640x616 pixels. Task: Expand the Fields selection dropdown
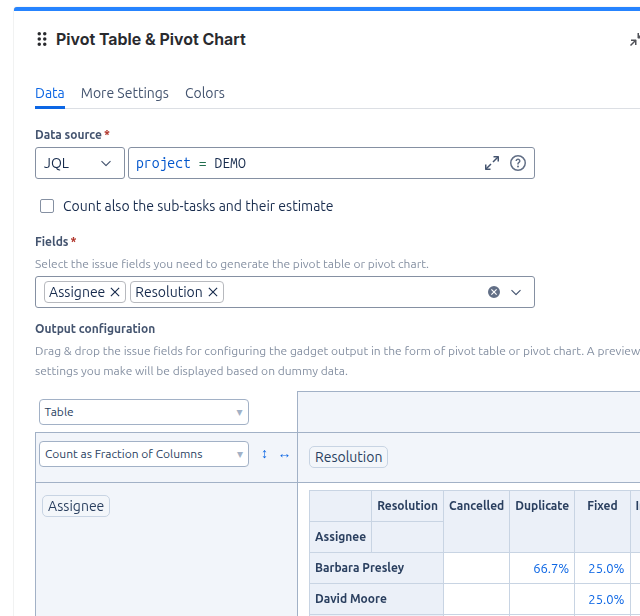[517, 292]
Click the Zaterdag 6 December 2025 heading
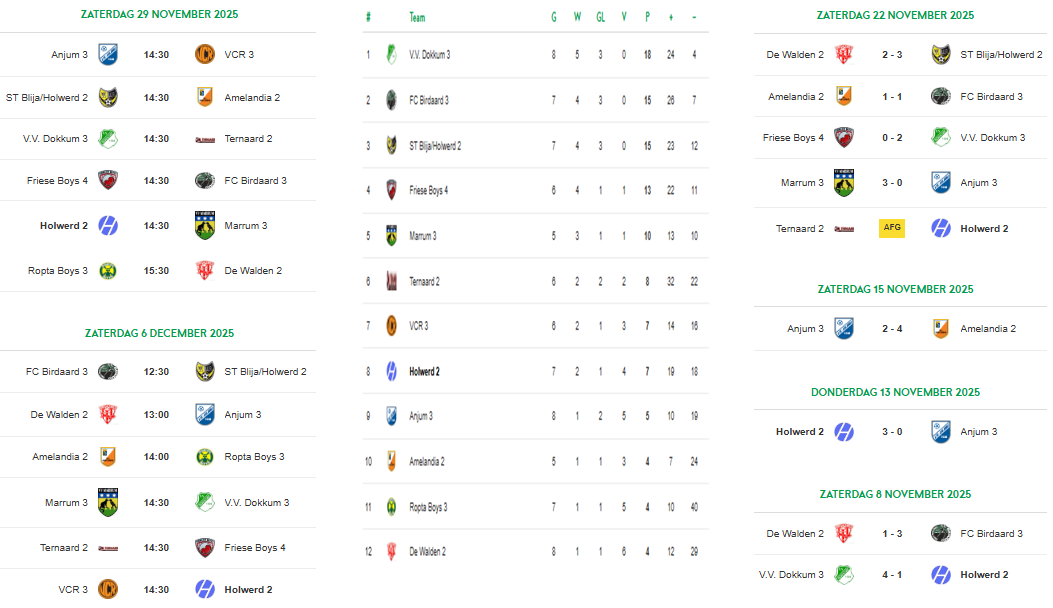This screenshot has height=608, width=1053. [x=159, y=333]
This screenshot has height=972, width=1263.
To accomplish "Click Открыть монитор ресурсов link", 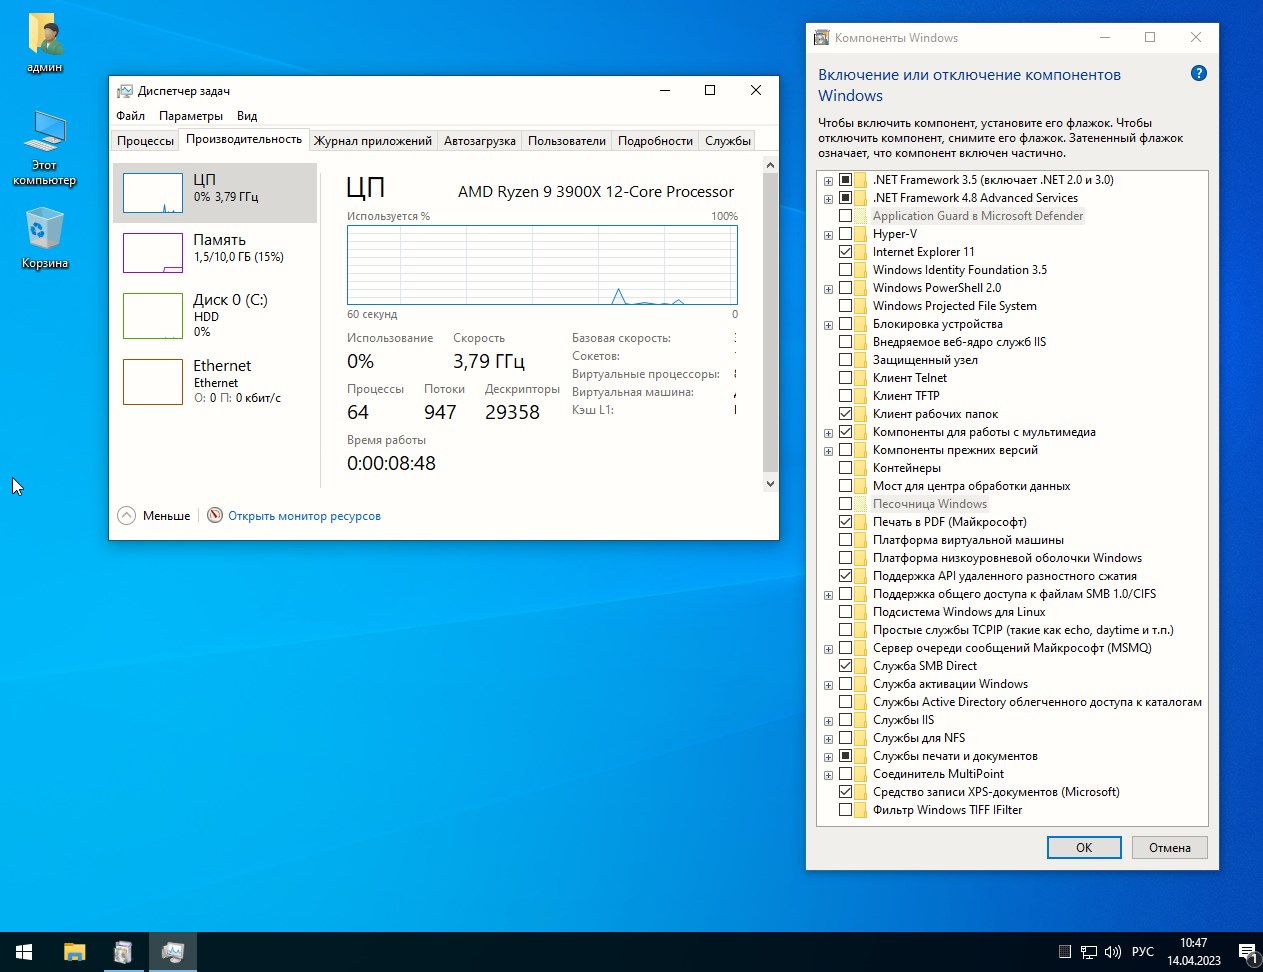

****

WRITTEN EXERCISE
Reproduce all of the material above, substituting "Select" for every occurrence of "Click" and changing nothing else. Omit the pictures from your answer.

CORRECT OUTPUT
640x616 pixels. Task: Expand the Fields selection dropdown
[517, 292]
Select the Zaterdag 6 December 2025 heading
This screenshot has height=608, width=1053. [x=159, y=333]
This screenshot has height=972, width=1263.
To accomplish "Select Открыть монитор ресурсов link", 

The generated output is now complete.